+++ Document text

Mamma-mia-Ci-risiamo-1280x500

Old Movies: Here's a story about "How Moonstruck got Italian Americans right." I was just in a new book club at a local tea room a few weeks ago and met a couple, Irv and Di, who had retired to Albuquerque from New York City and I asked them what movie they thought best captured New York City. The husband said he had never thought about that before and asked me what I thought and I said I didn't really know but that Moonstruck perfectly captured the Italian landlords I once had in Yonkers. He heartily agreed about Moonstruck and then came up with "Crossing Delancy" and "The Chosen."

++++++
+++ Source data

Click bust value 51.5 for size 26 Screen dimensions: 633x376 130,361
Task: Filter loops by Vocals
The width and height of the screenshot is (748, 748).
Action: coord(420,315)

++++++

[Short task]
Answer these about the Moonstruck text:
(a) Where had Irv and Di retired to from New York City?
(b) In what place did the writer once have Italian landlords?
(c) Which two films did the husband come up with after agreeing about Moonstruck?
The lines have nothing to do with the text about Moonstruck.

[Task answer]
(a) Albuquerque
(b) Yonkers
(c) "Crossing Delancy" and "The Chosen"